Sec. 1. 6694-2(b)(1) before amendment by T.D. 9436), a position with “substantial authority” has come to be understood as one having approximately a
40% chance of success
based on its merits.
The substantial authority standard is less stringent than the more likely than not standard (the standard that is met when there is a
greater than 50-percent likelihood
of the position being upheld), but more stringent than the reasonable basis standard as defined in § 1.6662-3(b)(3).
What is a position with reasonable basis?
Reasonable basis is generally defined as a
position that has a greater than 20% possibility of success but does not have substantial authority
. Reasonable basis is the lowest standard for any position that can be taken on a tax return, and disclosures will not avoid penalties if this standard is not met.
In summary, under IRC section 6662(d), taxpayers must have
substantial authority that is higher than a reasonable-basis threshold
, but less than the more-likely-than-not threshold to take a position on a tax return without disclosure.
*A taxpayer may have
substantial authority
for a position that is supported only by a well-reasoned construction of the applicable statutory provision. – Notices, announcements and other administrative pronouncements published by the Service in the Internal Revenue Bulletin.
Under IRS rules, the tax treatment of an item has “substantial authority” only
if the weight of published cases, rules and other legal and administrative authorities is substantial in relation to the weight of opposing authorities
.
What is unreasonable position?
A position is
unreasonable if there is no substantial authority for a position falling within the general category or there is no reasonable basis for a position adequately disclosed under IRC
§ 6662(d)(2)(B)(ii)(I) (IRC §§ 6694(a)(2)(A) and (B) ).
The most impactful and binding types of authority are called primary sources. These primary sources are
tax law authorities
that must be followed and include: the Internal Revenue Code, U.S. Treasury Regulations, Revenue Rulings, and Revenue Procedures. … Final regulations have the effect of law.
What is FIN 48 called now?
ASC 740
, formerly known as FIN 48, offers guidance on uncertain tax positions. It is broad in scope and now applies to both nonprofit and for-profit entities. … In our experience, most nonprofits argue that they are exempt from paying income taxes.
What is the standard to determine if a position is unreasonable?
A position (taken on a tax return or tax refund claim) is generally unreasonable if the position does not have
(or did not have) substantial authority in the tax law
. If the return contains adequate disclosure of details about the position, it is unreasonable unless there is a reasonable basis for the position.
What is the penalty for due diligence?
The penalty for not meeting due diligence requirements is
$520* for each credit
(EITC, CTC/ACTC/ODC and AOTC), or HOH filing status claimed on a 2018 tax return.
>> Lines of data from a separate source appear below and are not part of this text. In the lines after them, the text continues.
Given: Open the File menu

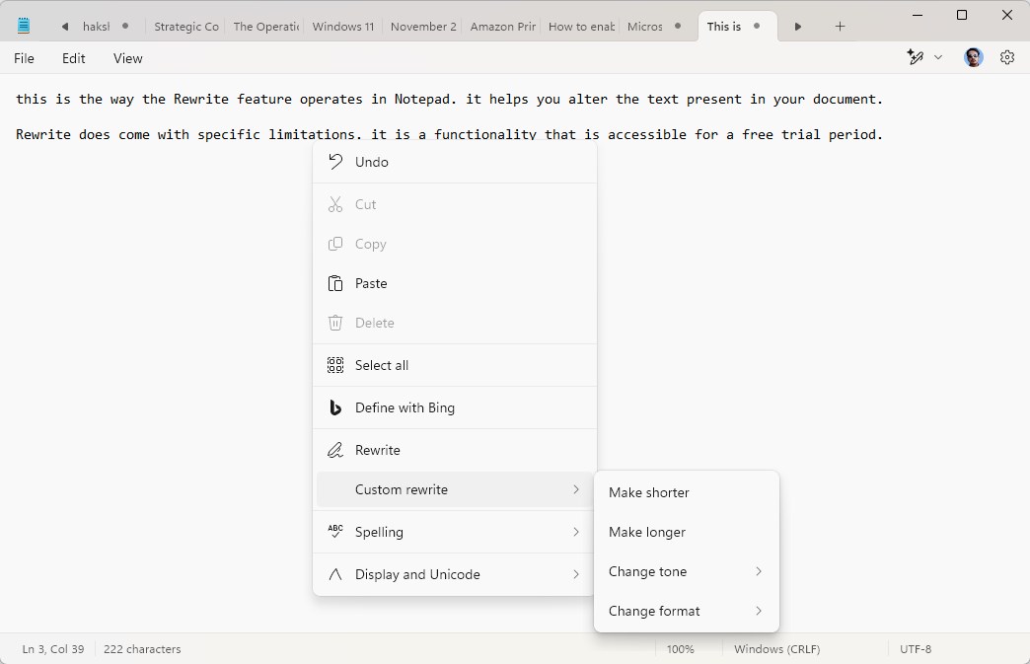Looking at the screenshot, I should click(25, 58).
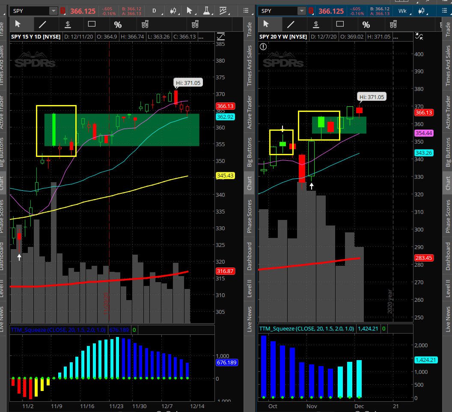The height and width of the screenshot is (412, 452).
Task: Click the TTM_Squeeze study label in right chart
Action: (x=306, y=329)
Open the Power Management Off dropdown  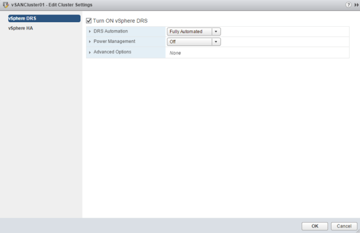tap(189, 42)
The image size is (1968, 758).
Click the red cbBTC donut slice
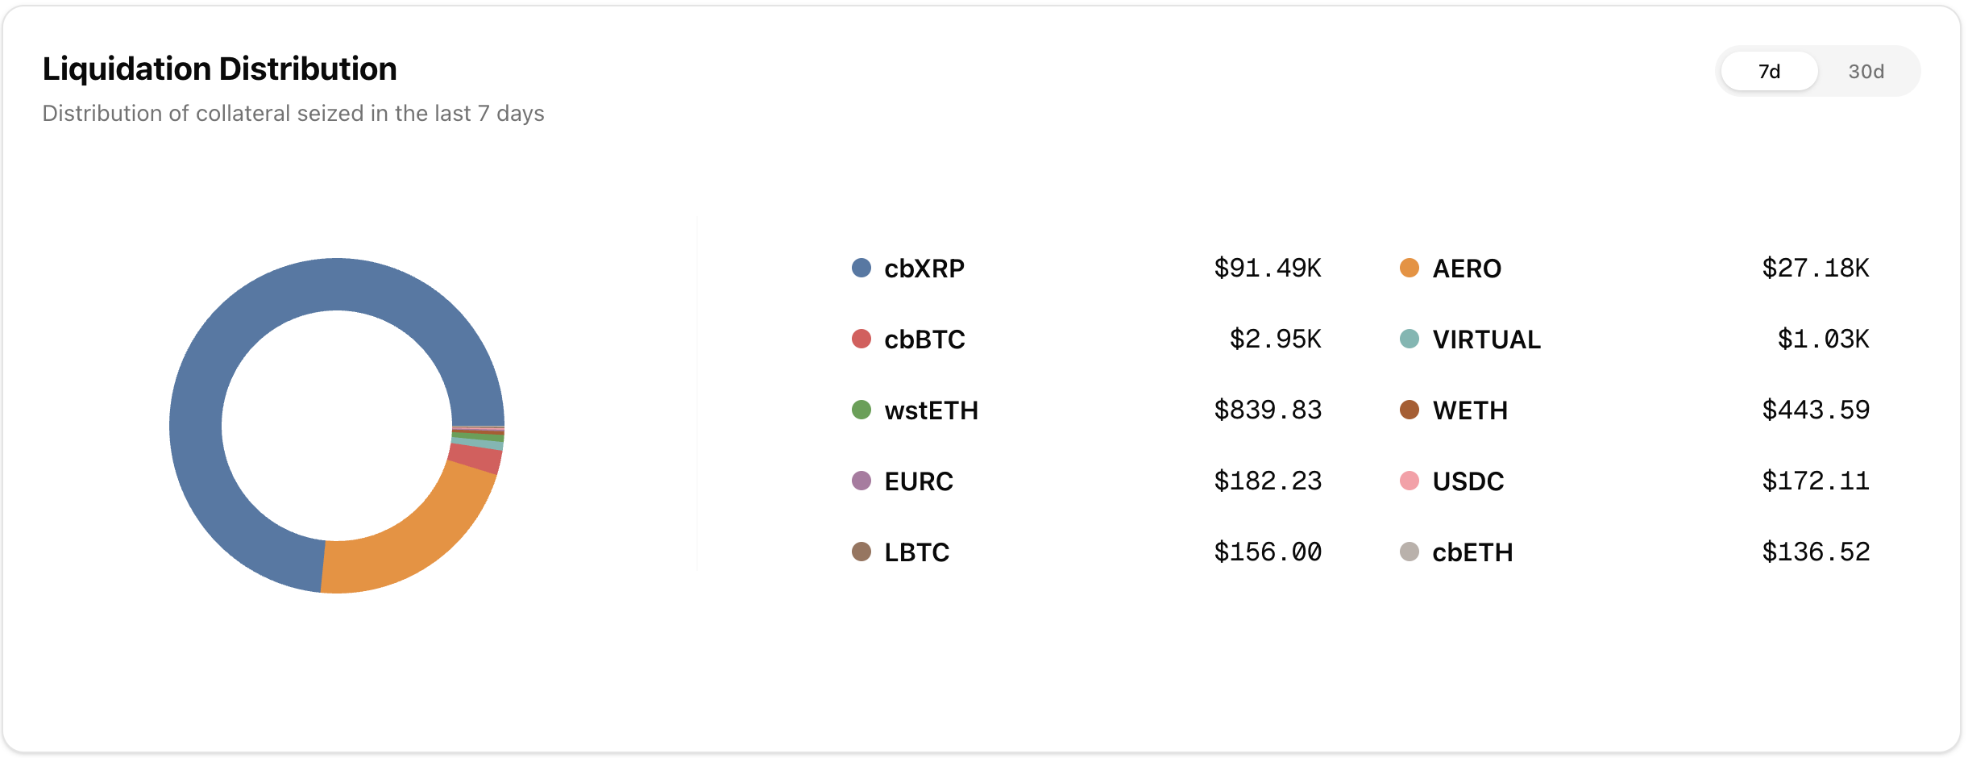pyautogui.click(x=475, y=458)
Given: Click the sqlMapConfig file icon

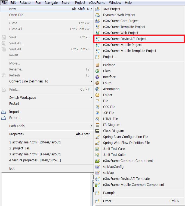Looking at the screenshot, I should click(98, 167).
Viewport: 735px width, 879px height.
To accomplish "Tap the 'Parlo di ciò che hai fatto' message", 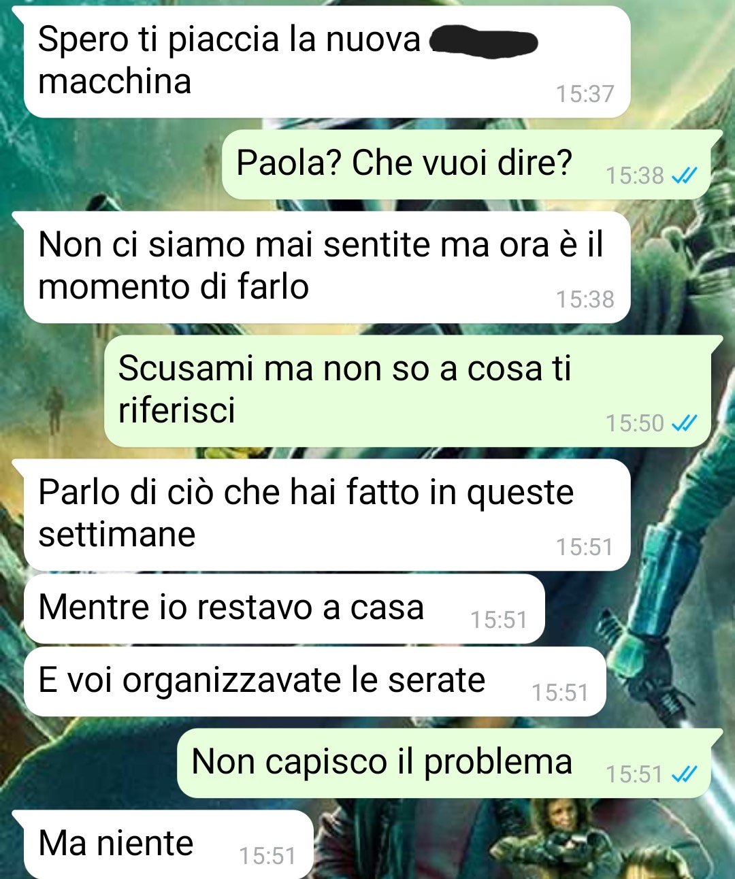I will (327, 515).
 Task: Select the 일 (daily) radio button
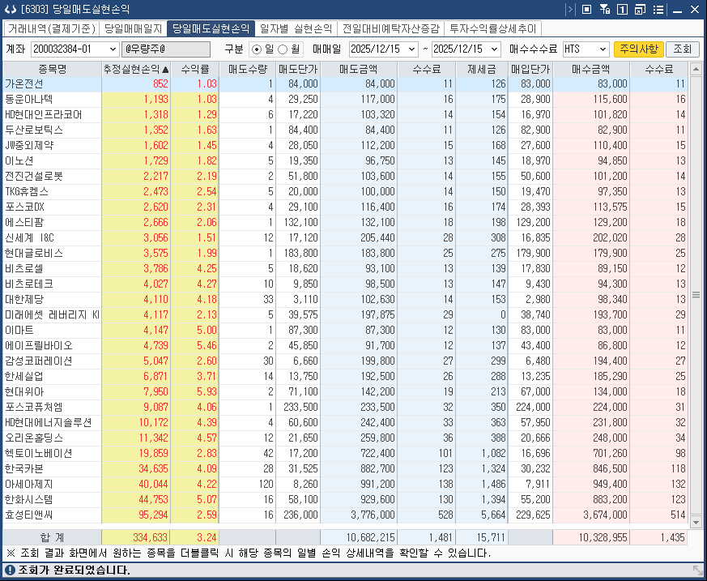point(258,49)
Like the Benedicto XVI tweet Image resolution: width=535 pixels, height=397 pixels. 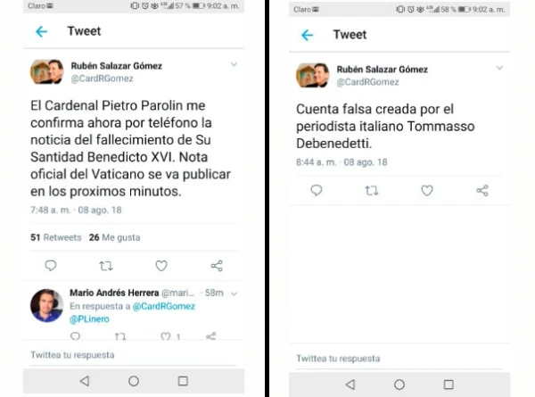161,265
The penalty amount is going up to $530 for returns filed in 2020.
Can a tax preparer be liable?
Definition of tax preparer
As either a signing or non-signing preparer,
they can be held liable for any errors and responsible for any penalties from the IRS
. This can include enrolled agents, CPAs, tax attorneys, appraisers, and any other licensed professional.
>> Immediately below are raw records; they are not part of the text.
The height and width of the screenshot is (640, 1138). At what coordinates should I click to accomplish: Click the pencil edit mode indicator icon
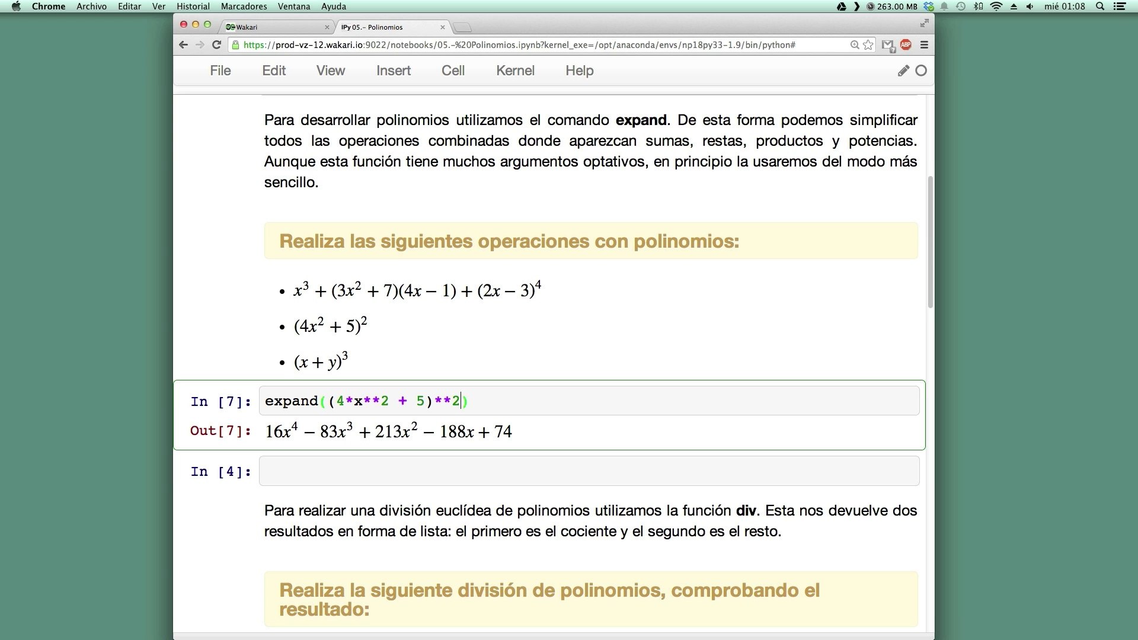point(903,71)
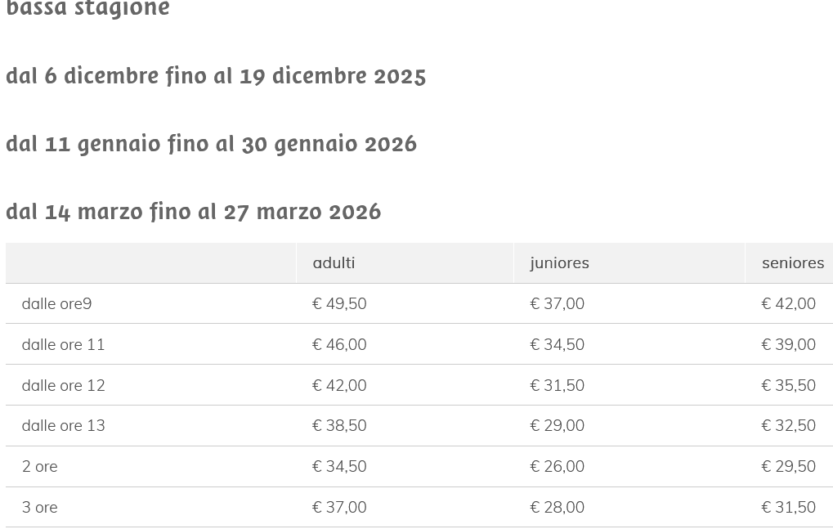This screenshot has height=529, width=833.
Task: Click the 11 gennaio–30 gennaio 2026 date heading
Action: [x=211, y=143]
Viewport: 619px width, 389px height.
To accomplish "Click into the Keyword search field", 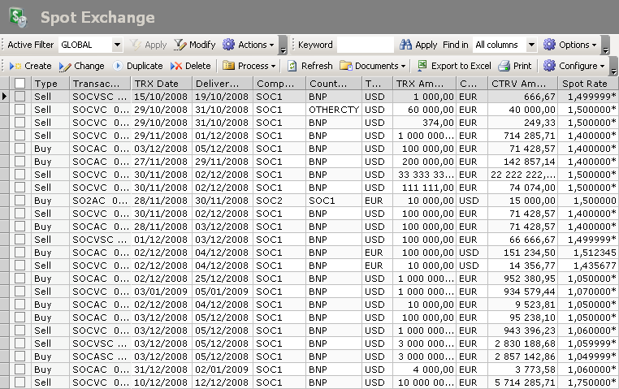I will [364, 45].
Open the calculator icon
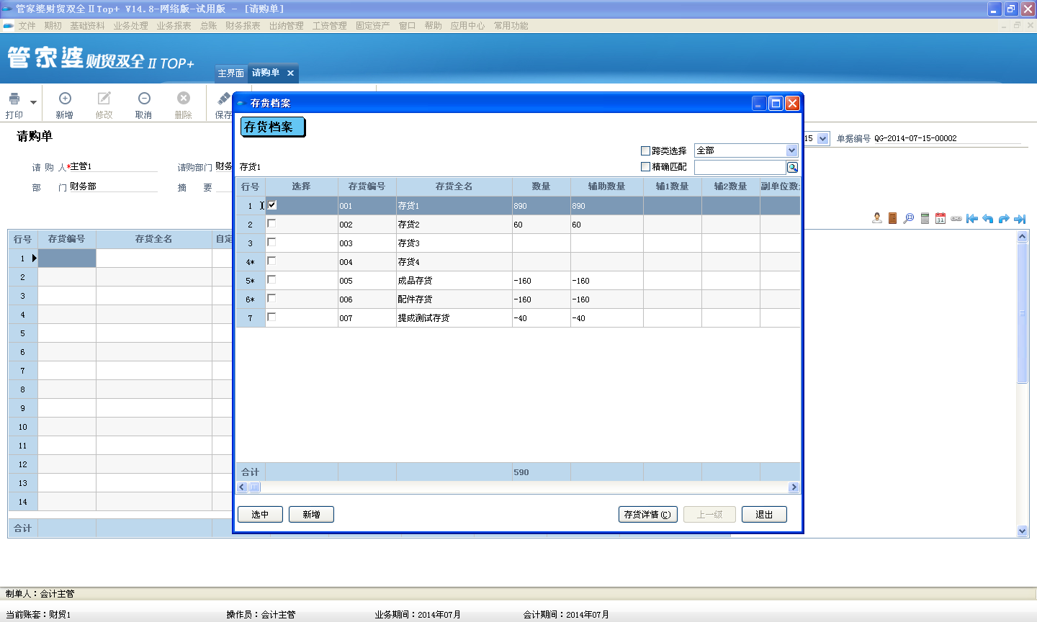 click(925, 218)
Should versus more likely than not?
A
“should” opinion
” suggests a reasonably high level of confidence that the position will be sustained— significantly higher than “more likely than not”—but allows for a not insignificant risk of being wrong. Will Opinion. A “will” opinion is consistent with a conclusion that there is no material risk of being wrong.
Do you have to file Form 8886 every year?
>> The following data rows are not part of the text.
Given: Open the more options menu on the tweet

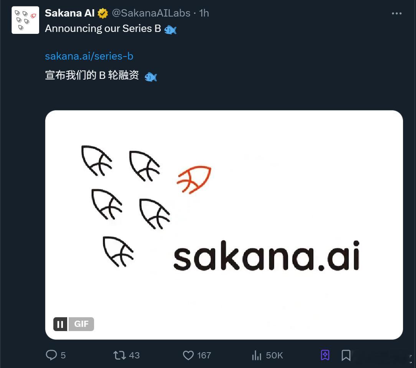Looking at the screenshot, I should pos(396,13).
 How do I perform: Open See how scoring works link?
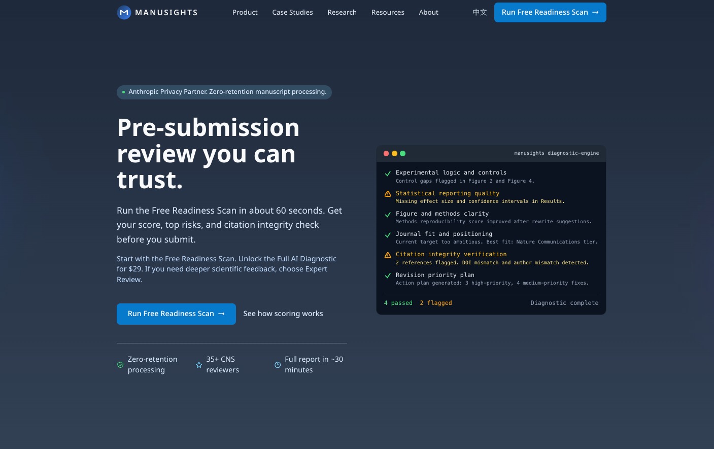[x=283, y=314]
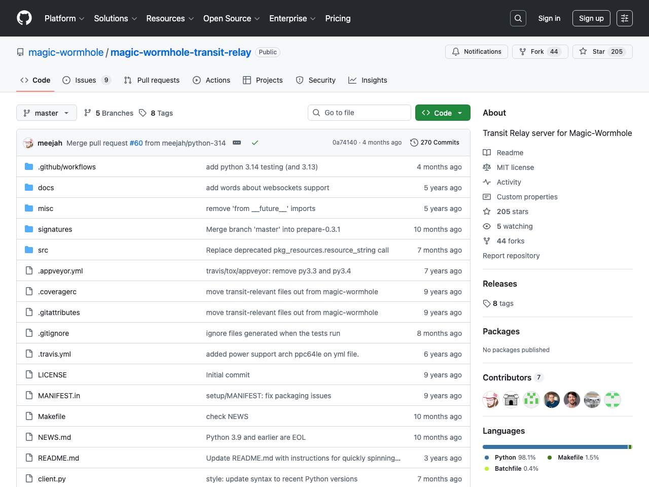Click meejah's avatar in commit row
The height and width of the screenshot is (487, 649).
[28, 143]
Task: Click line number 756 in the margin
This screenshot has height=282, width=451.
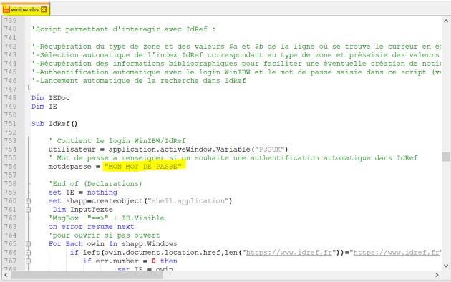Action: (x=10, y=167)
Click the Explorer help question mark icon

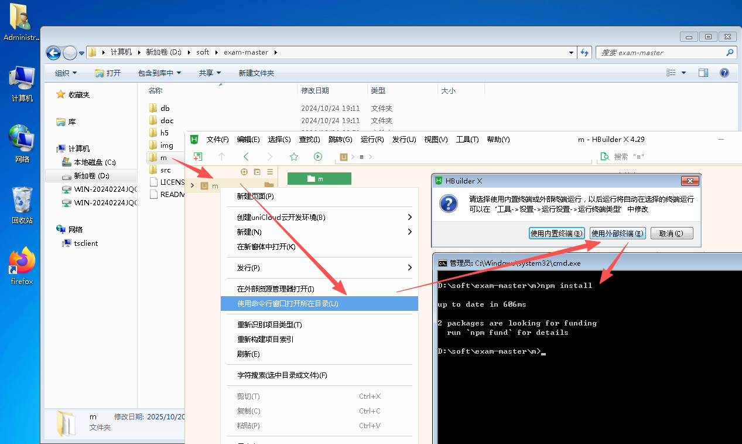[x=724, y=73]
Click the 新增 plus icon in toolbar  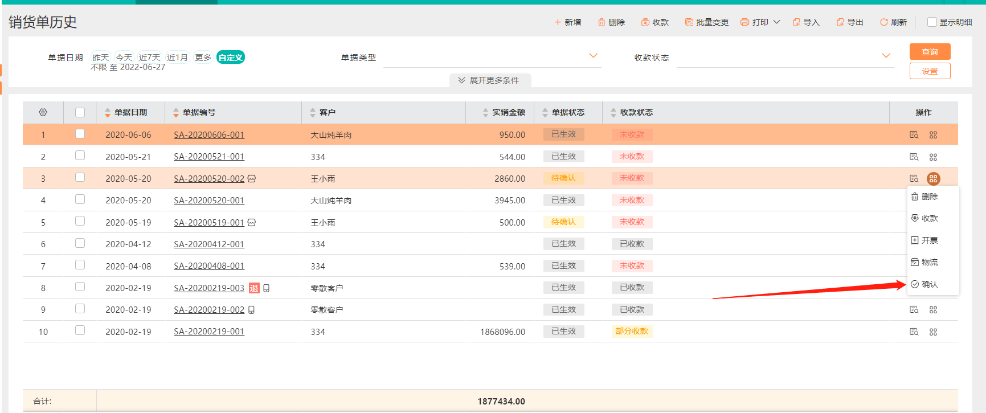point(558,22)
Use Form 8886 to disclose information for each reportable transaction in which participation has occurred. Generally, Form 8886
must be attached to the tax return for each tax year in which participation in a reportable transaction has occurred
.
When can an entity recognize the benefit of a tax position?
Initially, an entity should recognize the financial statement effects of a tax position
when it is “more likely than not” that the position will be upheld if questioned (which includes the outcome of litigation) by the taxing authorities
. The term “more likely than not” means a likelihood of more than 50 percent.